### Task prompt
Every entry that follows should be output exactly, and every image in it left out.

::::

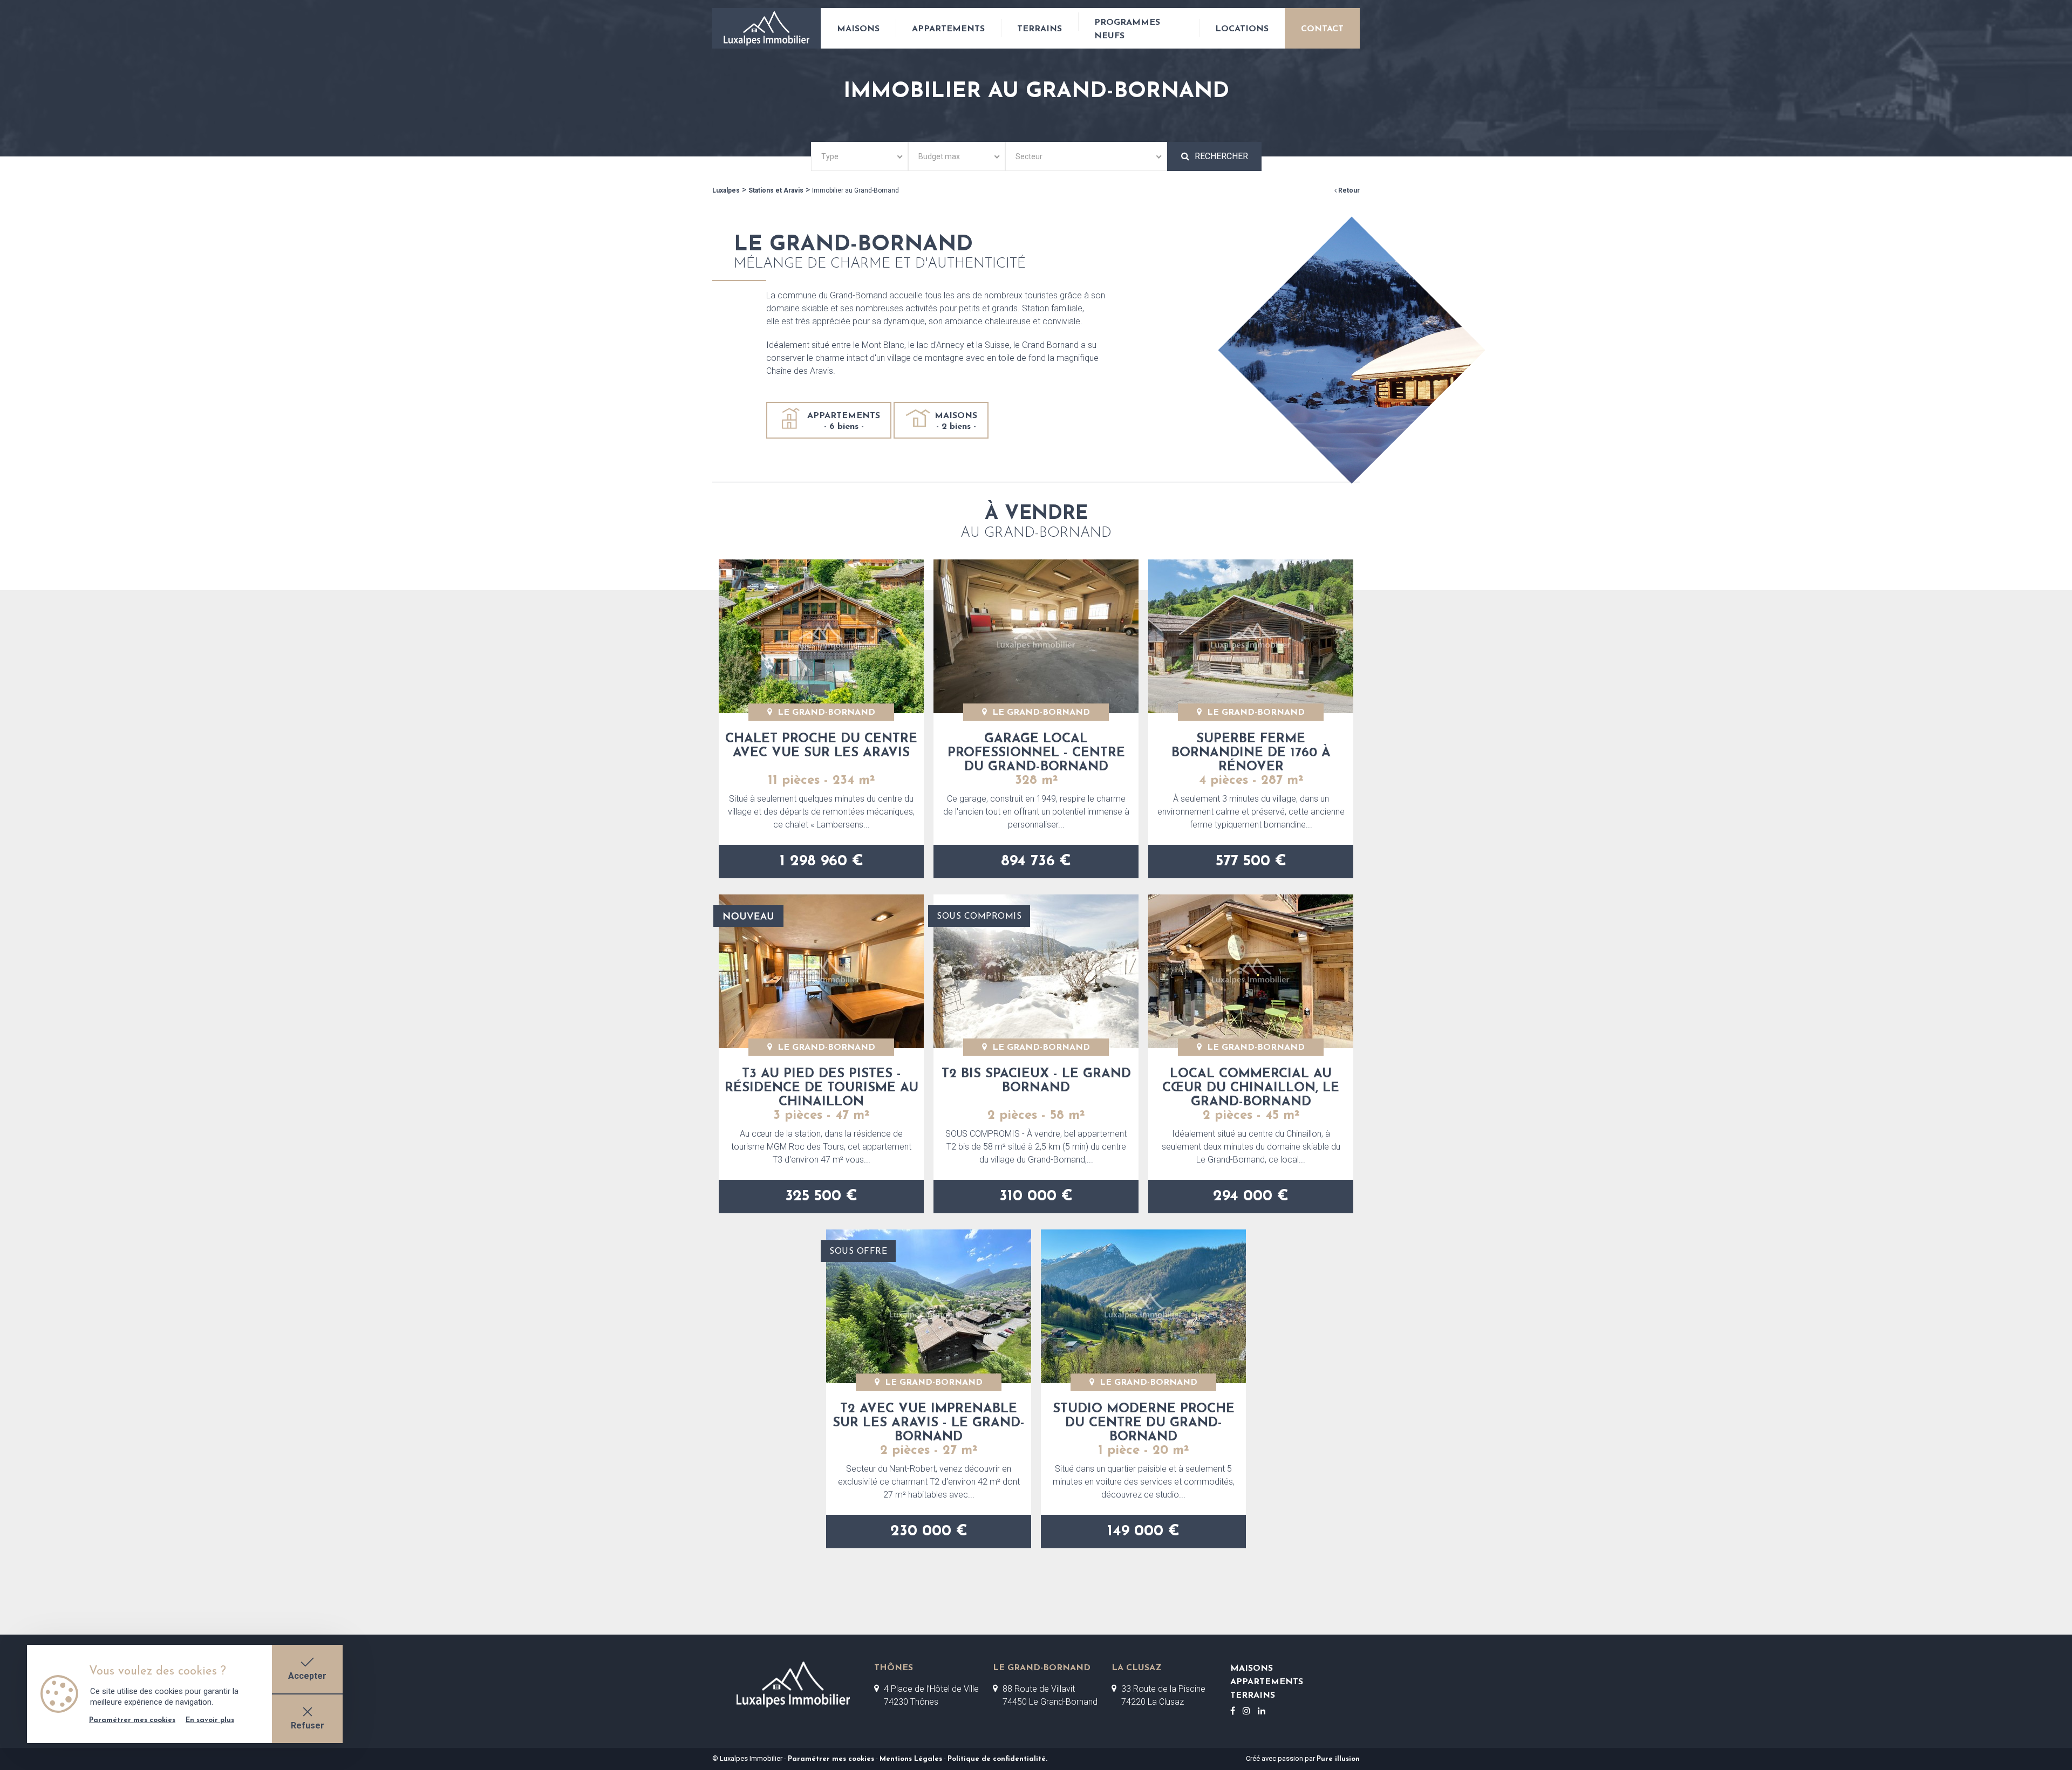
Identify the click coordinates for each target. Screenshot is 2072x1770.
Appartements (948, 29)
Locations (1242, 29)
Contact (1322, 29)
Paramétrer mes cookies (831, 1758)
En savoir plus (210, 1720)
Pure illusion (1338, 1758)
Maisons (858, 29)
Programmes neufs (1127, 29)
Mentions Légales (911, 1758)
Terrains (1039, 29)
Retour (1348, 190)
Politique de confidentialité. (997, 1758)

::::

### Response to the task
Identify the click coordinates for each target. Screenshot is 2072x1770.
Appartements (948, 29)
Locations (1242, 29)
Contact (1322, 29)
Paramétrer mes cookies (831, 1758)
En savoir plus (210, 1720)
Pure illusion (1338, 1758)
Maisons (858, 29)
Programmes neufs (1127, 29)
Mentions Légales (911, 1758)
Terrains (1039, 29)
Retour (1348, 190)
Politique de confidentialité. (997, 1758)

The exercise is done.